WASHINGTON (AP) — A survey of United States service companies showed that the industry expanded at a slower pace in April than in March, as companies reported less business activity and could not raise their prices.
The Institute for Supply Management said on Friday that its index of nonmanufacturing activity fell to 53.1 in April from 54.4 in March. Any reading above 50 indicates expansion. The report measures growth in industries that cover 90 percent of the work force, including retail, construction, health care and financial services.
The decline in the overall index suggested that some service companies may be starting to see less consumer demand, in part because of higher Social Security taxes.
April’s weakness was largely caused by a steep drop in a measure of prices, to 51.2 from 55.9 in March. Nearly 70 percent of the companies surveyed said they did not change their prices last month, while 10 percent reduced them.

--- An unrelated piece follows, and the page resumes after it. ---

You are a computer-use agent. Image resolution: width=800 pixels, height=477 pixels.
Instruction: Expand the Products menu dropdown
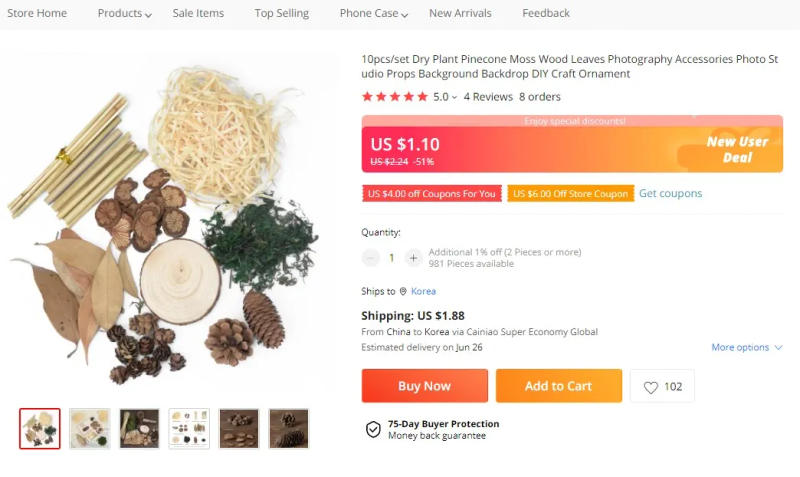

A measure of business activity also declined. Still, a gauge of new orders was mostly unchanged, and businesses stepped up restocking, typically a sign that they expect consumer spending to pick up.
Growth in the service industry depends largely on consumers, whose spending drives roughly 70 percent of economic activity. Americans increased their spending from January through March at the most rapid pace in more than two years, despite the increase in Social Security taxes that kicked in on Jan. 1.
And other trends may offset some of the impact of the taxes this year. Consumers have cut their debts. Rising home values and stock prices have increased household wealth And average gas prices nationwide have dropped 27 cents from their peak this year to $3.52 a gallon, according to AAA.
In manufacturing, orders fell 4 percent in March, the largest amount in seven months, but a crucial category that signals business investment plans increased. The drop in factory orders reflected a plunge in the volatile category of commercial aircraft, the Commerce Department reported on Friday. Orders were up 1.9 percent in February. But in core capital goods, a category considered a proxy for business investment plans, orders rose 0.9 percent after a 4.8 percent decline in February and a 6.7 percent surge in January.
Weaker economies overseas and the impact of across-the-board government spending cuts have made businesses more cautious, dampening demand for manufactured goods. But even with the March decline, total orders stood at $467.3 billion, 43 percent above the recession low in March 2009.